[TASK REQUIREMENTS]
1. Name every default parameter that the data mappings text says is passed implicitly from ICC/RRF.
2. In the records, start at the line that has "Enter fullscreen mode for the table" and end after the line that has "The height and width of the screenshot is (307, 707).". Write those lines out again with "result row" substituted by "list entry", changing nothing else and omitting the pictures.

Note that the value should not contain /*+ */. Only the content should be given.

  • SRCPRESCRIPT- This parameter is used to provide Source Prescript.

    Note: ALTER keyword is not supported.

  • TARGETHINT- This parameter is used to provide Target Hints. For example, [TARGETHINT]= FIRST_ROWS(2)

    Note that the value should not contain /*+ */. Only the content should be given.

  • TARGETPRESCRIPT- This parameter is used to provide Target Prescript.

    Note: ALTER keyword is not supported.

    Apart from these, L2H/H2H/T2H/H2T/F2H data mappings also support following additional default parameters. Values for these are implicitly passed from ICC/RRF.

  • $MISDT_YYYY-MM-DD - Data type is String and can be mapped to VARCHAR2. Value will be the MISDATE in ‘yyyy-MM-dd‘ format.
  • $MISYEAR_YYYY - Data type is String and can be mapped to VARCHAR2. Value will be the year value in ‘yyyy‘ format from MISDATE.
  • $MISMONTH_MM - Data type is String and can be mapped to VARCHAR2. Value will be the month value in ‘MM‘ format from MISDATE.
  • $MISDAY_DD - Data type is String and can be mapped to VARCHAR2. Value will be the date value in ‘dd‘ format from MISDATE.
  • $SYSDT_YYYY-MM-DD- Data type is String and can be mapped to VARCHAR2. Value will be the System date in ‘yyyy-MM-dd‘ format.
  • $SYSHOUR_HH24 - Data type is String and can be mapped to VARCHAR2. Value will be the hour value in ‘HH24‘ format from System date.

Note: The aforementioned parameters are not supported for T2T and F2T.

  • Only those variable which start with $ or [, will be replaced at run time and the value of this variable will be equal to anything starting after “=” and ending before comma “,”.

    For example, if $DCCY/[DCCY] =’USD’, $RUNSKEY=1, then the replaced value in query for $DCCY will be ‘USD’ and for $RUNSKEY will be 1.

  • If you are using “RUNSKEY” parameter in ICC Batch, then ensure that you specify the value of it instead of specifying $RUNSKEY / [RUNSKEY]. For example, FCT_STANDARD_ACCT_HEAD.N_RUN_SKEY=’$RUNSKEY’. Since the value of RUNSKEY will not be replaced during runtime.

[DATA SECTION]
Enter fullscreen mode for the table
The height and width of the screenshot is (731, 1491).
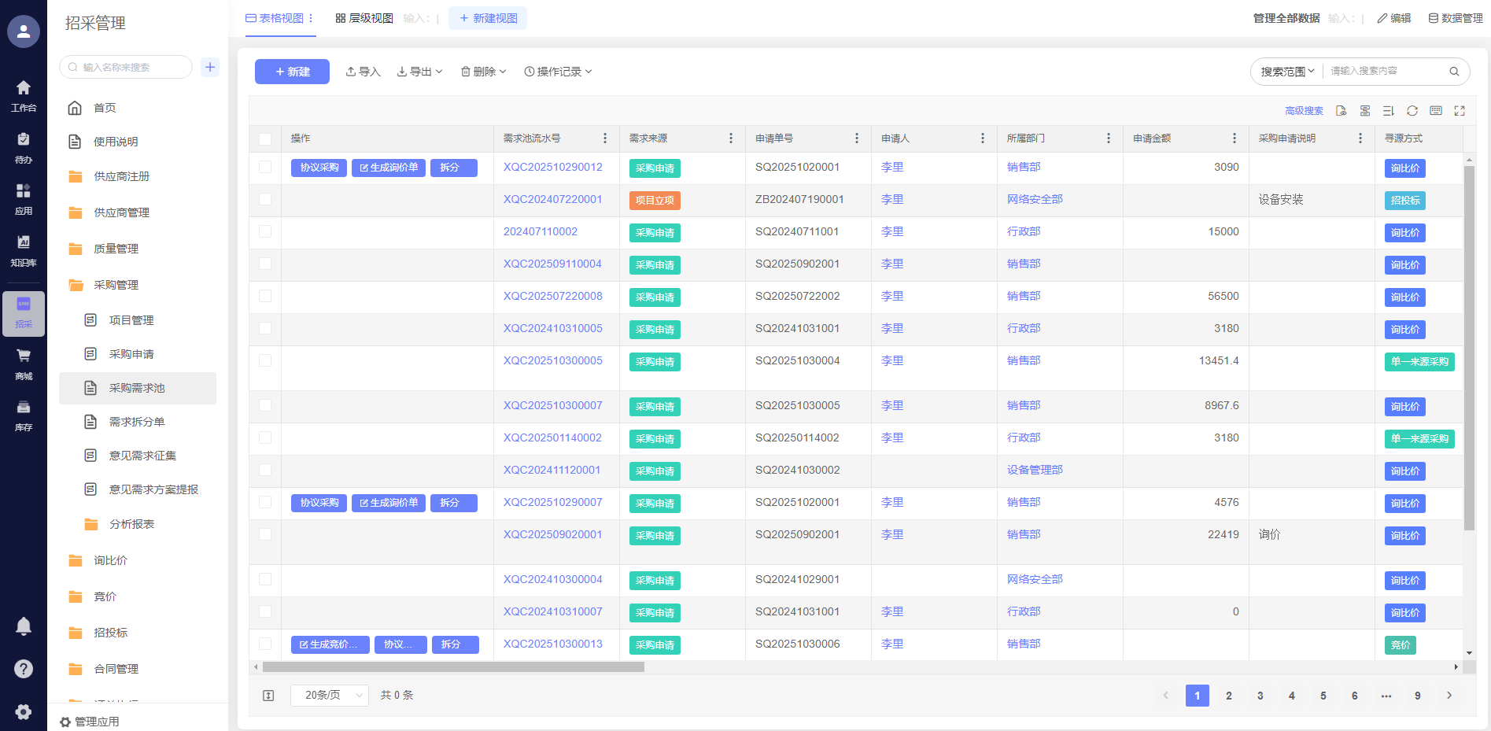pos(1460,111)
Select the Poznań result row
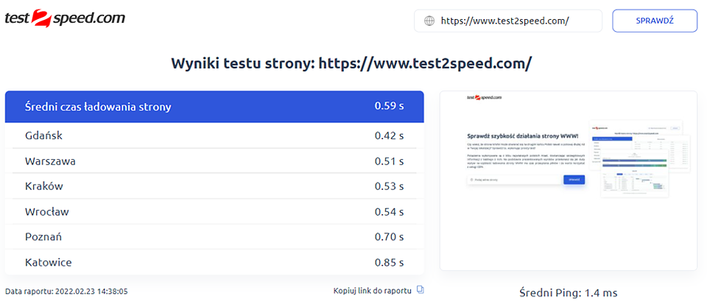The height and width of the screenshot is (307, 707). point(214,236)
--
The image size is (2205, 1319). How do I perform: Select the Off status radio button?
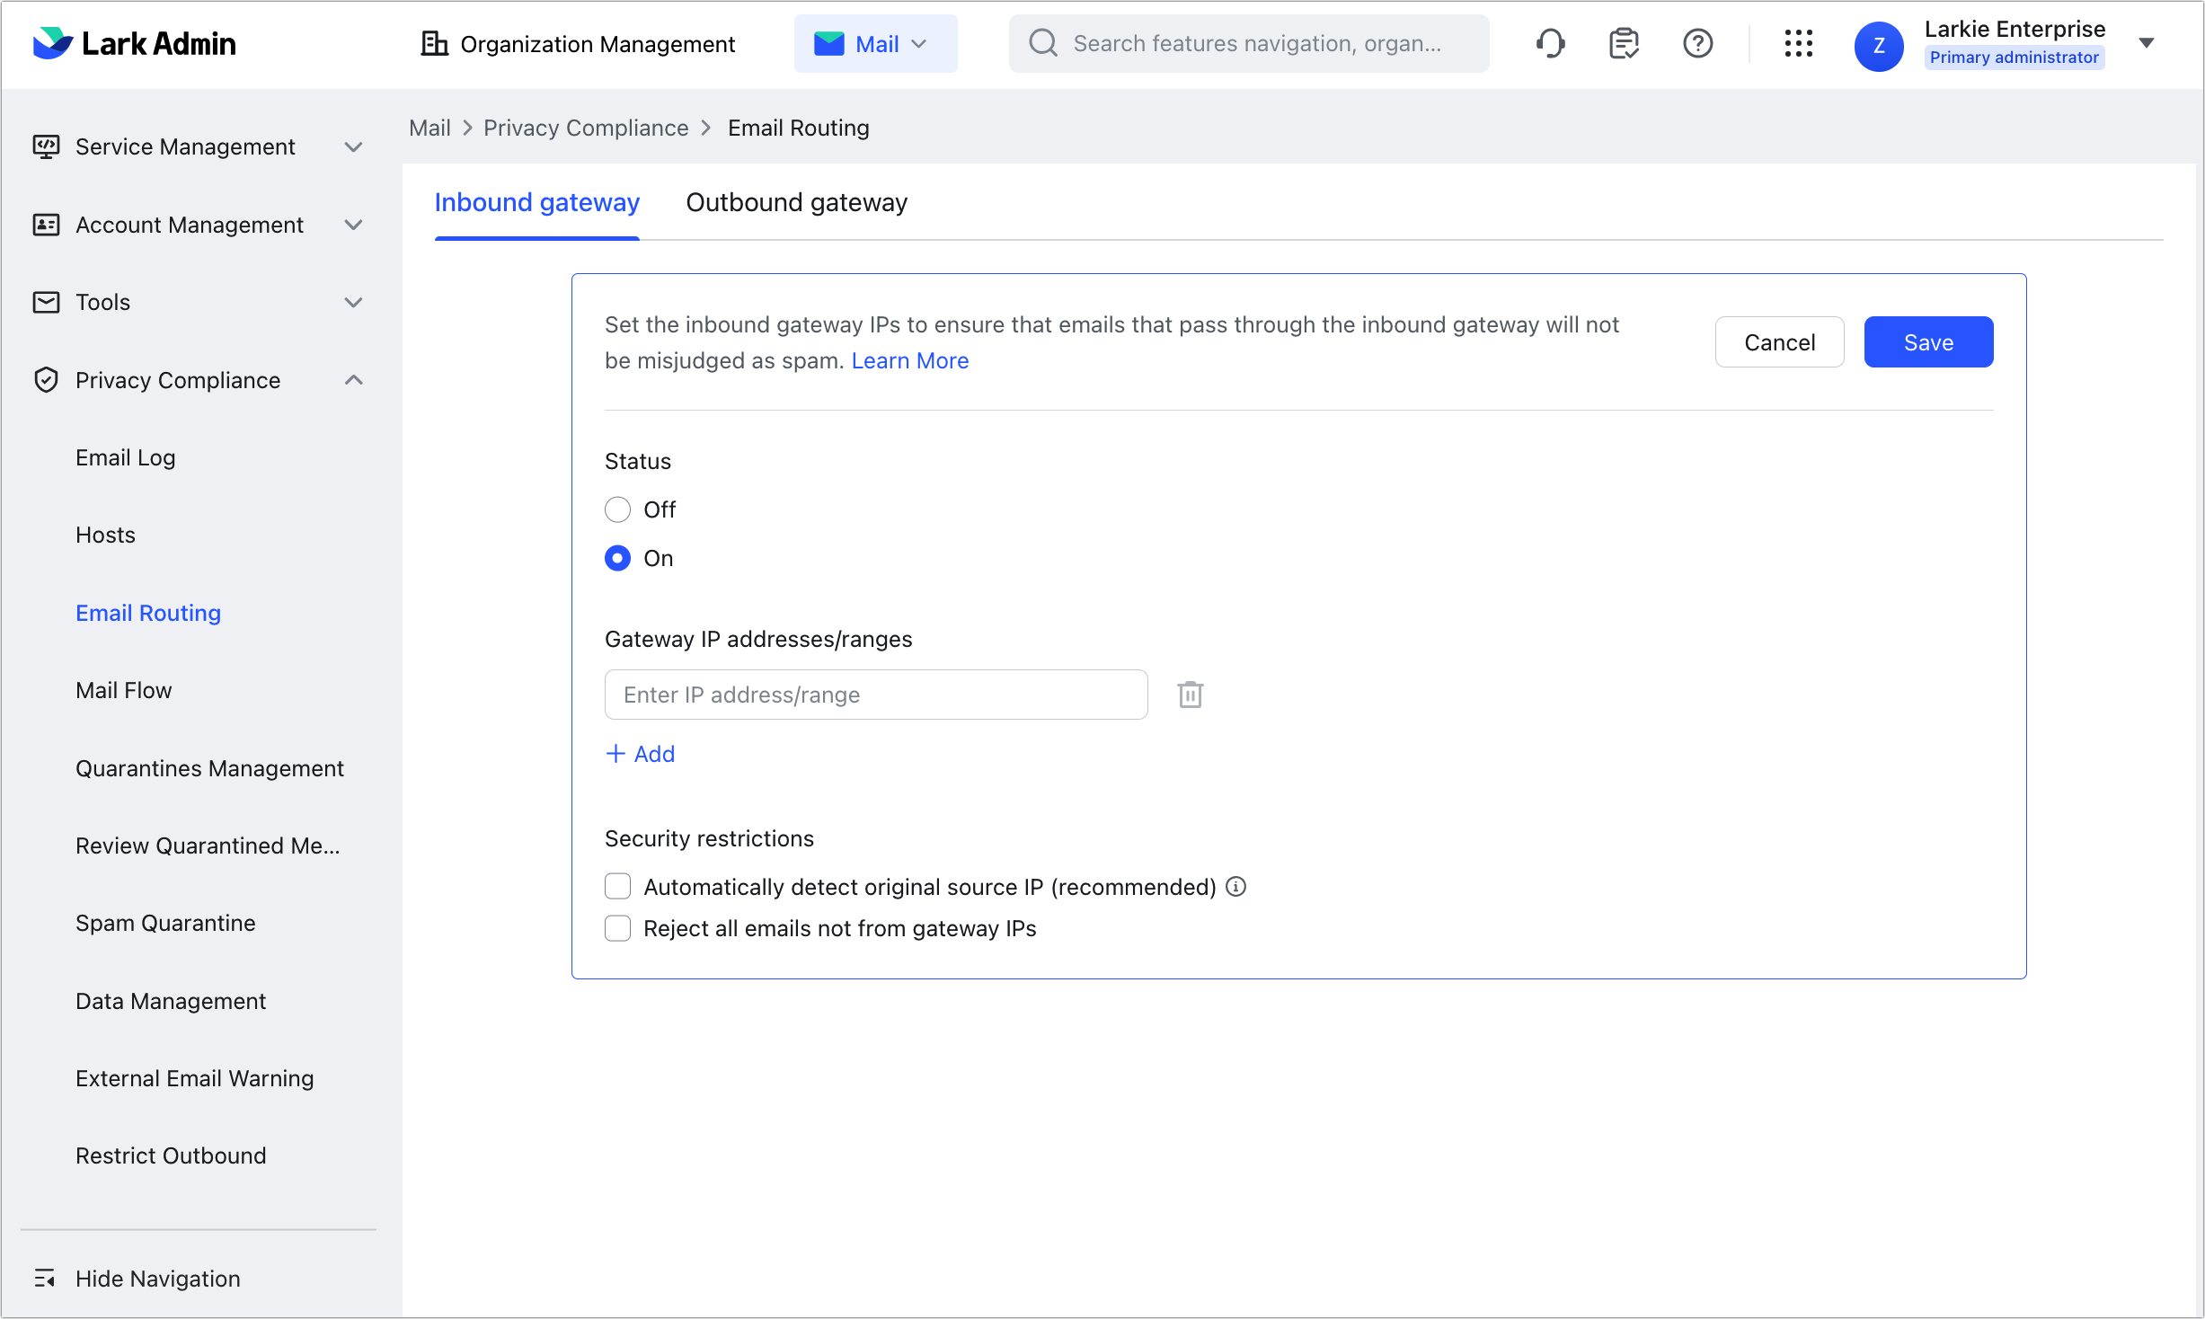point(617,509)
--
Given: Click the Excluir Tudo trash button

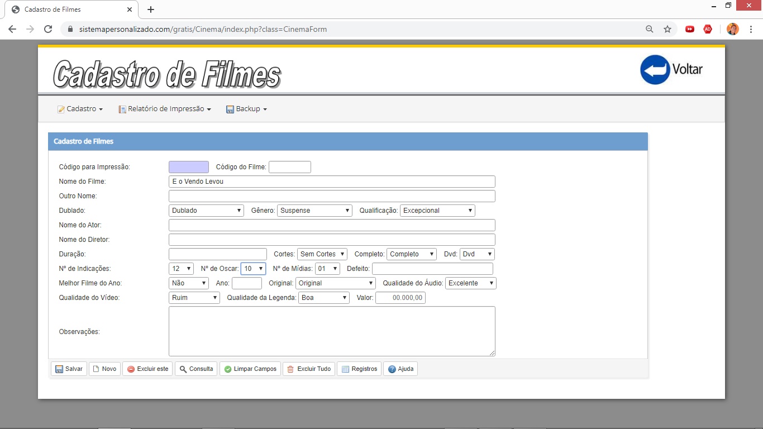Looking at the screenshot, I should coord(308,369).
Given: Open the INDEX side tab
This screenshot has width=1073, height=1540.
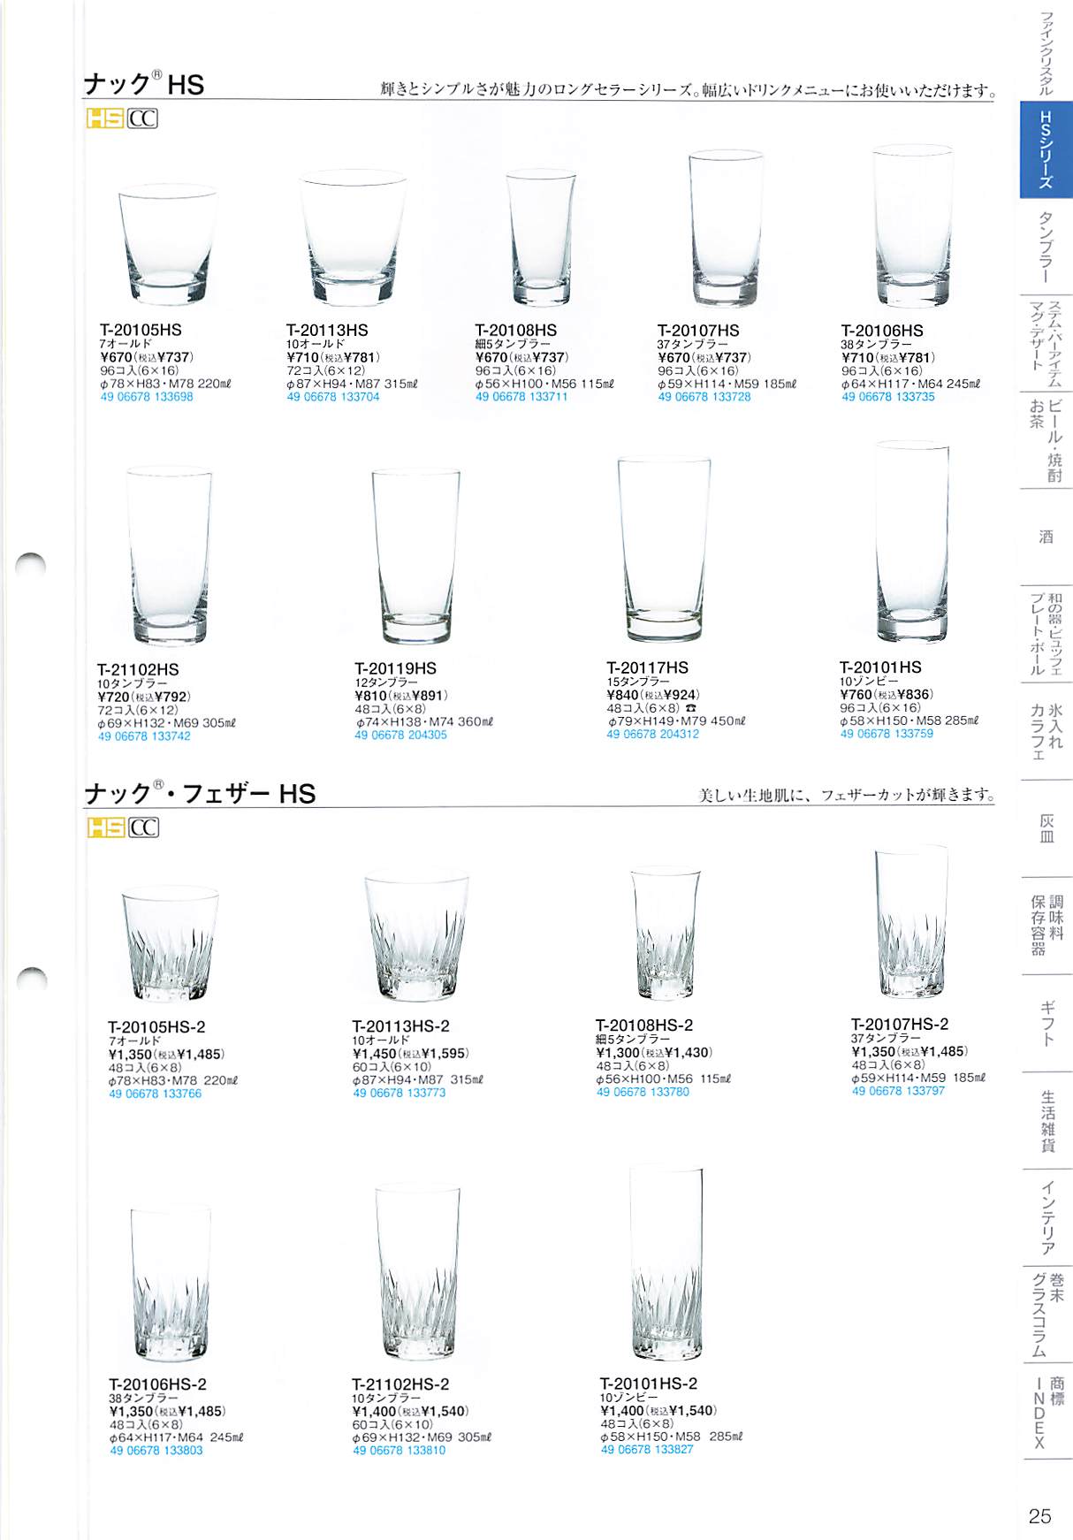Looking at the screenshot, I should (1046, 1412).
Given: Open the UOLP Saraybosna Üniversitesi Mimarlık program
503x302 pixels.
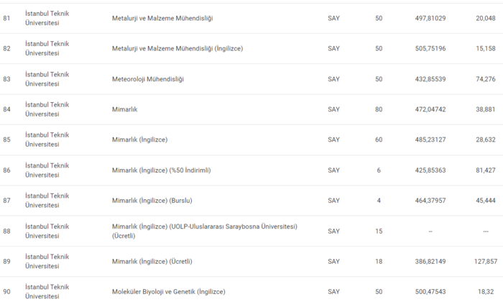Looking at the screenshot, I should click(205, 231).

[ANSWERS BY TASK]
1.
$MISDT_YYYY-MM-DD
$MISYEAR_YYYY
$MISMONTH_MM
$MISDAY_DD
$SYSDT_YYYY-MM-DD
$SYSHOUR_HH24

2.
Enter fullscreen mode for the table
The height and width of the screenshot is (731, 1491).
pos(1460,111)
Select the Poznań list entry
The height and width of the screenshot is (307, 707). point(214,236)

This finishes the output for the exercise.